====== Supplied information ======

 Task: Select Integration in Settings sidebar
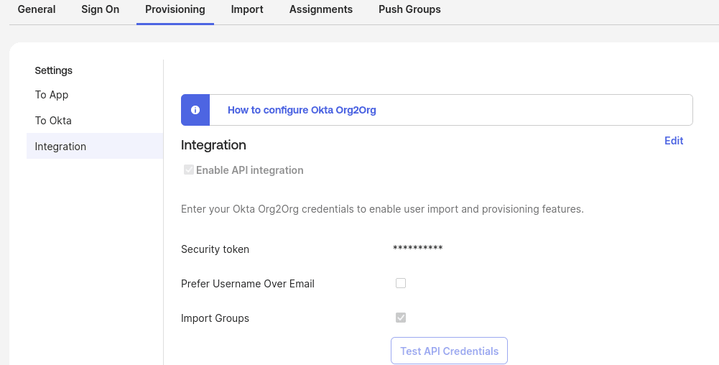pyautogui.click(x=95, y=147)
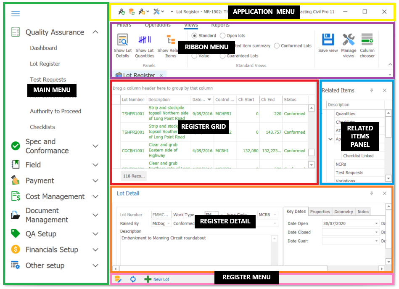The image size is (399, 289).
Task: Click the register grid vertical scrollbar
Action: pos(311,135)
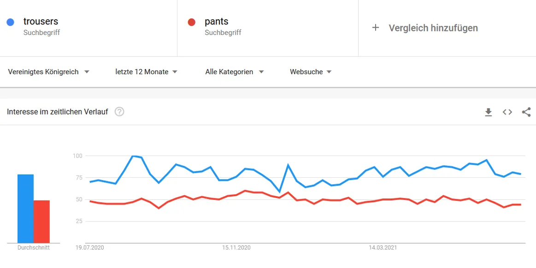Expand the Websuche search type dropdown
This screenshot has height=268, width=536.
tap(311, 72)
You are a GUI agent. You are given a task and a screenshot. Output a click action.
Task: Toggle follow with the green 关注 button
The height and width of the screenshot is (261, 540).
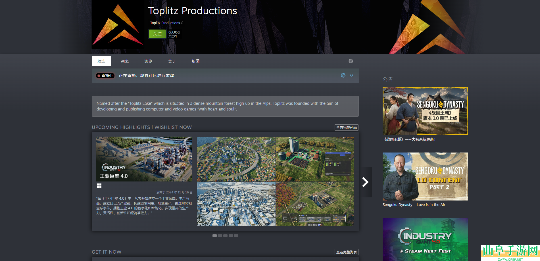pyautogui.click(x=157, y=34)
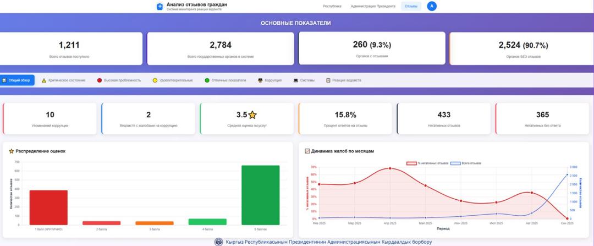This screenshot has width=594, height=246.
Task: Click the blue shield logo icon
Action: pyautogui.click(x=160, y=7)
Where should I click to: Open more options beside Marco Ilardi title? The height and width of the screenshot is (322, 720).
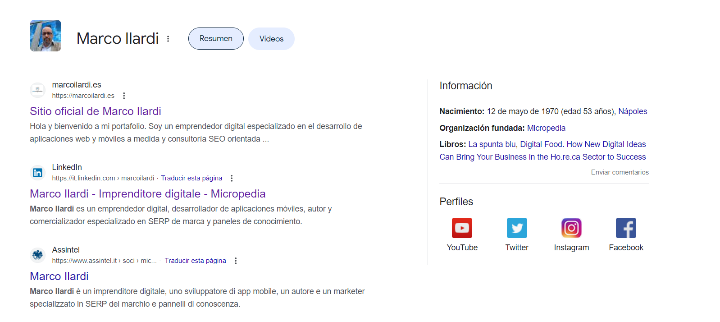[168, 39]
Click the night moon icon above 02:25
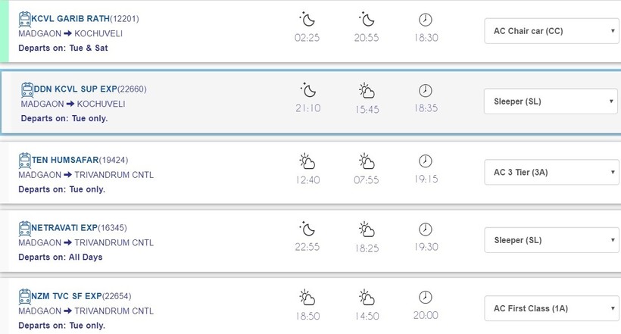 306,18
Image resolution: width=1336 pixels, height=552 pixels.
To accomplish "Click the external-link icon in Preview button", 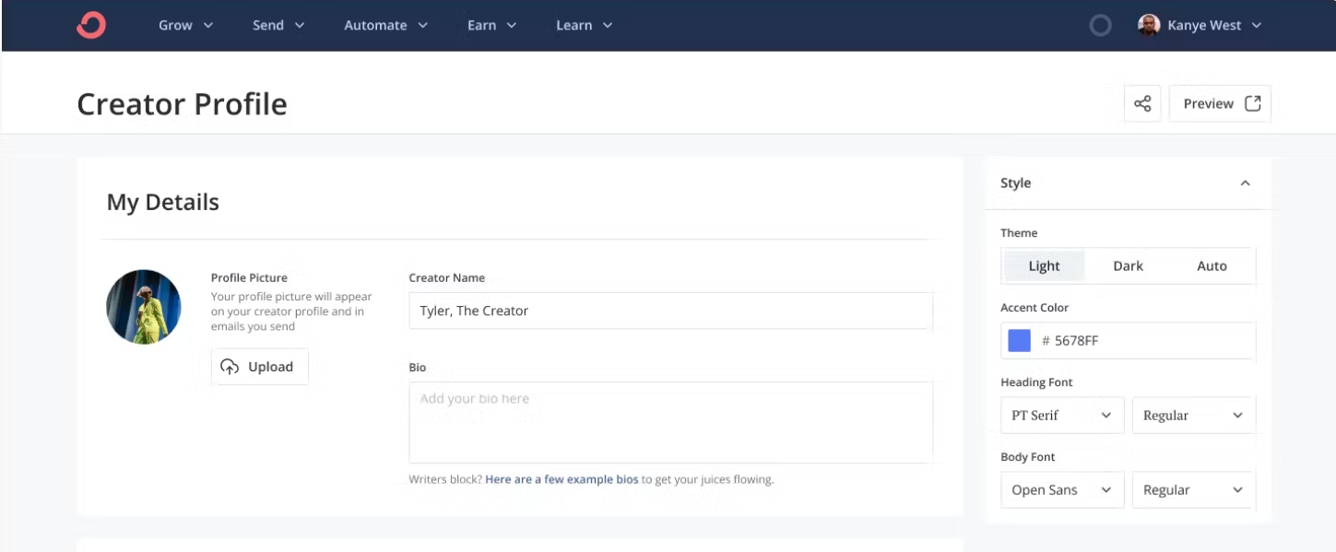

======

▶ **Aim**: Write out the lines from the one with "Where should I" through the last line, word for word, leaving the pictures out.

▶ **Answer to this task**:
Where should I click to: Open more options beside Marco Ilardi title? The height and width of the screenshot is (322, 720).
[168, 39]
Click the night moon icon above 02:25
 306,18
Image resolution: width=1336 pixels, height=552 pixels.
To accomplish "Click the external-link icon in Preview button", 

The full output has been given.